I’m not going to show you inside this cake tin, but I can tell you that this is cake. And maybe you’ll believe me or maybe you won’t – it depends how much you trust me, I guess.

We are told that the resurrection happened. In the Gospels we read about Jesus being killed on the cross and rising again three days later. And the Bible is a much more reliable and trustworthy source than me. This is our source of truth. This is God’s word. The Bible tells us that the resurrection happened – so do we believe it?

Do eyewitnesses help you believe in the resurrection?

Maybe me telling you that there is cake inside this tin is not enough. Maybe I need an eyewitness. Someone else to testify on my behalf. And for this I have my husband and daughter – and they can confirm that there is in-fact cake in my tin, because they saw me make it.

So, do we have any eyewitnesses to the resurrection? Again, we can turn to the Bible and see a number of stories, told by different people, of Jesus’ resurrection. Of the women who saw the empty tomb, or Mary Magdalene who met Jesus in the garden, or the disciples who walked with Jesus on the road to Emmaus. And many more stories we can read in the Bible. Who all tell us the same story – that Jesus rose from the dead.

Thomas had a whole room full of eyewitnesses. His friends and fellow disciples who told him that they had seen Jesus again. And still, he did not believe. I wonder what he thought was going on, did he think they were playing a trick on him? Or did he think they had all gone crazy?

Does history help you believe in the resurrection?

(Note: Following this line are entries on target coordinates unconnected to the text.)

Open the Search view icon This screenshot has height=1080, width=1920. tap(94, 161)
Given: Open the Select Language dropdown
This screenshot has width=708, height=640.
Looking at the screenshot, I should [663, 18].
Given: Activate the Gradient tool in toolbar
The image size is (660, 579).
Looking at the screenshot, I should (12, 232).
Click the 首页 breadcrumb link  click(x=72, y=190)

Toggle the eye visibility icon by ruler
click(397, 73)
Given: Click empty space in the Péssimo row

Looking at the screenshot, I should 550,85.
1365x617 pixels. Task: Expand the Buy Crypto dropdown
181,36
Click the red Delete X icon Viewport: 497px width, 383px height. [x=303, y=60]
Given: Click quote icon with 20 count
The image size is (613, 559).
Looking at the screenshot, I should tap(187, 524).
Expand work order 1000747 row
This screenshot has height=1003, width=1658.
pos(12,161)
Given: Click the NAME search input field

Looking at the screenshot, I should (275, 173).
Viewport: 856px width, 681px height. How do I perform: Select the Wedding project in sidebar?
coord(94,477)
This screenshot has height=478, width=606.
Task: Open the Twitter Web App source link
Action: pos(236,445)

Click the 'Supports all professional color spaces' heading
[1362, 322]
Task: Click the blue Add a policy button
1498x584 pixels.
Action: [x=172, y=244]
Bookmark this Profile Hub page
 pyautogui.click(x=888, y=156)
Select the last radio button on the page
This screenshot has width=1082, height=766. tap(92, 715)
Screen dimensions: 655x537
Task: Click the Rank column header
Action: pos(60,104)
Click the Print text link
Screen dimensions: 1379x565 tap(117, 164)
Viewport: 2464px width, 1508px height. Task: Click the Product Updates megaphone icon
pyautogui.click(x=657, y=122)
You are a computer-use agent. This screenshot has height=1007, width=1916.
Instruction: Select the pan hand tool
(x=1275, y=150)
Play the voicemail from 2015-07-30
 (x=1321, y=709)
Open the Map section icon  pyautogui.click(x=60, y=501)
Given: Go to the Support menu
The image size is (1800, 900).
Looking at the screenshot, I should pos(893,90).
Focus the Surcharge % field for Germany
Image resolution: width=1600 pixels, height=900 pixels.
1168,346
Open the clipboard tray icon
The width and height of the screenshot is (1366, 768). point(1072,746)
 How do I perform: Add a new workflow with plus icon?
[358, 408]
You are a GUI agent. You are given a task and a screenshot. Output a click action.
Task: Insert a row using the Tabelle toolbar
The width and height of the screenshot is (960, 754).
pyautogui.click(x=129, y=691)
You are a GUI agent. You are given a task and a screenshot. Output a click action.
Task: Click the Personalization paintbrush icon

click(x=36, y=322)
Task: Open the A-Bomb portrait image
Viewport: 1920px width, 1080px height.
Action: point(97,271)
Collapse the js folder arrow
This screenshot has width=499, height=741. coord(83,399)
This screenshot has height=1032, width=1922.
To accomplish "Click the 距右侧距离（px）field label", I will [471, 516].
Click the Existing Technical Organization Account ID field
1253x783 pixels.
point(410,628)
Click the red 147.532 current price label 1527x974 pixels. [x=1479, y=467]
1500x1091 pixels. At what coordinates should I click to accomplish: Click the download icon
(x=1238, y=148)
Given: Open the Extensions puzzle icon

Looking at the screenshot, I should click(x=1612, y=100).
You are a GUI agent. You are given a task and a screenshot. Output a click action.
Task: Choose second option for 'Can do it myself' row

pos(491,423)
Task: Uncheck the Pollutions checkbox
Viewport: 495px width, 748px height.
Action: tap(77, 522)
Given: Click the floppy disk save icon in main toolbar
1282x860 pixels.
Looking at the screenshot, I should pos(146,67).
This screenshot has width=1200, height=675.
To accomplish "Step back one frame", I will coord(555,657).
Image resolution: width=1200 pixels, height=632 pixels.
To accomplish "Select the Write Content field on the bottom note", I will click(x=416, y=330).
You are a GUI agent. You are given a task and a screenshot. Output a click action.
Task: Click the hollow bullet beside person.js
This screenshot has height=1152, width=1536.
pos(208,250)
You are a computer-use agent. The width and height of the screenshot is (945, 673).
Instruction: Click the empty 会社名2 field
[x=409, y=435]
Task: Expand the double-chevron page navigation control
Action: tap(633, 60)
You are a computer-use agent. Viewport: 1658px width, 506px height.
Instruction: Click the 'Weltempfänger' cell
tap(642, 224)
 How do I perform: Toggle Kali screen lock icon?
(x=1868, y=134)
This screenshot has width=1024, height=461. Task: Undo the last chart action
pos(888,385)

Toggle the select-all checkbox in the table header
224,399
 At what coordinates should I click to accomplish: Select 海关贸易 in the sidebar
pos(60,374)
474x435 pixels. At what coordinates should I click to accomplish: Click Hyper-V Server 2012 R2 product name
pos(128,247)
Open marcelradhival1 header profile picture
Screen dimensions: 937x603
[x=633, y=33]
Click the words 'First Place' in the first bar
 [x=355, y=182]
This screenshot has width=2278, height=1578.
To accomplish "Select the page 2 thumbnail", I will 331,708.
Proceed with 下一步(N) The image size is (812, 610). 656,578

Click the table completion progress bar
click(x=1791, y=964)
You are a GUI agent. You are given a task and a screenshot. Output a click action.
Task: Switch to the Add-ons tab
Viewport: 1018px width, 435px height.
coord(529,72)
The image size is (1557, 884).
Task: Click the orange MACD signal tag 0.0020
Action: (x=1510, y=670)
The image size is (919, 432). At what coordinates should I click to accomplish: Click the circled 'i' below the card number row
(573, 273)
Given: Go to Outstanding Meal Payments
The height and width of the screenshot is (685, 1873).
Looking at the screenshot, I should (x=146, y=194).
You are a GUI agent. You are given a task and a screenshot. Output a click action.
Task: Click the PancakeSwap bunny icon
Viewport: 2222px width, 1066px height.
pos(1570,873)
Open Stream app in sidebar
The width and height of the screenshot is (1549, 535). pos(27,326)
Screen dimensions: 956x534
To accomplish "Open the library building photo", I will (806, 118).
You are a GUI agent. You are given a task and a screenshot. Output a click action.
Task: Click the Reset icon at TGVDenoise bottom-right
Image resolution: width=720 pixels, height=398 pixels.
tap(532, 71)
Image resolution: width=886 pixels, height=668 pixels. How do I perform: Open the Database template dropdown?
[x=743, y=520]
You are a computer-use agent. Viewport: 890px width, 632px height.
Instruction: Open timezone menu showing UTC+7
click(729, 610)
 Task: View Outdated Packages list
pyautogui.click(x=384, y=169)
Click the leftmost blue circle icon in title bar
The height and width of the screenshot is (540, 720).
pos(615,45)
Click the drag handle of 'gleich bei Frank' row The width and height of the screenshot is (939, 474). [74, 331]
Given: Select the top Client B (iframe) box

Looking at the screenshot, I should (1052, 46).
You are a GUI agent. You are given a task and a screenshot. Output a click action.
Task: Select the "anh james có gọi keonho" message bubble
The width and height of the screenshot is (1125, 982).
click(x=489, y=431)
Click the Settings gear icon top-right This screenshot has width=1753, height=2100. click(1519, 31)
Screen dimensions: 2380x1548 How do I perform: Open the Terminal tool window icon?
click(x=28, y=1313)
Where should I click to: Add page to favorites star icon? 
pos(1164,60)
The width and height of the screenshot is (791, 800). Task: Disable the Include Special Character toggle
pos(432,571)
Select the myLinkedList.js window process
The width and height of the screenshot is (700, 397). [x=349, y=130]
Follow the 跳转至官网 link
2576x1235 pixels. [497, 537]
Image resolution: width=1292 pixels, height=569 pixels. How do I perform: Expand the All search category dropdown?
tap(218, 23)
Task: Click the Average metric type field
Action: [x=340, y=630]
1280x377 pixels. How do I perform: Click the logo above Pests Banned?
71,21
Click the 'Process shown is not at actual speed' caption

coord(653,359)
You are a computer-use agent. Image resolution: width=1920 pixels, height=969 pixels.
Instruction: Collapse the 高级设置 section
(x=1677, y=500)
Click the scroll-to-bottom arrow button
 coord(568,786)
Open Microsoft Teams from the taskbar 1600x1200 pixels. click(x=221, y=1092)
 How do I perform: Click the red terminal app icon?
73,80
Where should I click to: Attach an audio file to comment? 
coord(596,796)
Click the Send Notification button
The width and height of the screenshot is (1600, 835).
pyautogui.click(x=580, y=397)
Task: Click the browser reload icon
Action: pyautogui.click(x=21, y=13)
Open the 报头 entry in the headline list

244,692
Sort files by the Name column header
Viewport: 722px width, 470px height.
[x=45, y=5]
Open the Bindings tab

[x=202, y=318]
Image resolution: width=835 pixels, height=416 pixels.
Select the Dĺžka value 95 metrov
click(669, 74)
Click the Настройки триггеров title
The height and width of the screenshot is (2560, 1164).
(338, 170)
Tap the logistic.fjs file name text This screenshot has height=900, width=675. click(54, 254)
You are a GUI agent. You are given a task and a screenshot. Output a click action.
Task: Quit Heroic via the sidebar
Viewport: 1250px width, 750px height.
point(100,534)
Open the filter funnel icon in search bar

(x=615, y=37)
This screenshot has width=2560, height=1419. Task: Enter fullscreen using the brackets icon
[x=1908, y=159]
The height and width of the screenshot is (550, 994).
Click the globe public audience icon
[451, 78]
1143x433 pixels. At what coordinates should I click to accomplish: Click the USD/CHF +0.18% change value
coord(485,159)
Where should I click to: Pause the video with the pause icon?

And maybe you don’t believe my eyewitnesses either. Maybe you think that they are not very reliable witnesses because I could probably be bribing them with cake. Maybe I need to prove my credibility, prove that I can make cakes and that I have done in the past. So, does it help you to know that I won a church bake off in 2018? I made chocolate cake decorated with pigs in a mud bath, and I was very proud of it.

Hopefully this gives you some reassurance that I can make cakes, so it is more believable that there could be cake in the cake tin.

And the resurrection has a historical precedent too. This was an event that had been prophesied, and that Jesus himself had even told the disciples would happen. Going back to the time of King David, he prophesied about Jesus’ resurrection. Psalm 16:10 says:

“because you will not abandon me to the realm of the dead, nor will you let your faithful [or holy] one see decay.”

Psalm 16:10

And there are many other prophecies throughout the Old Testament that foretold of Jesus’ birth, death and what he would achieve through his resurrection.

Do you believe in the resurrection?

But none of this, not the prophecies, not the eyewitnesses, nothing was enough to convince Thomas to believe. Until he was able to experience it for himself – see Jesus in front of him and touch him. He would have needed me to open up the cake tin, see the cake for himself, and probably taste it too.

But I’m not going to do that. Because we don’t get the opportunity to touch and see Jesus. Blessed are we if we believe, though we have not seen. We do have the opportunity to trust what the Bible tells us, trust the stories of those who did see Jesus, trust the prophesies. We can trust and believe that Jesus rose from the dead, and in what that means for our faith.

Let’s pray this prayer together:

Dear God, thank you for the resurrection. That you defeated death and rose again. Thank you for the hope that that brings us. Help us to believe when we have doubts, help us to see the evidence and truth that you have given us. Amen.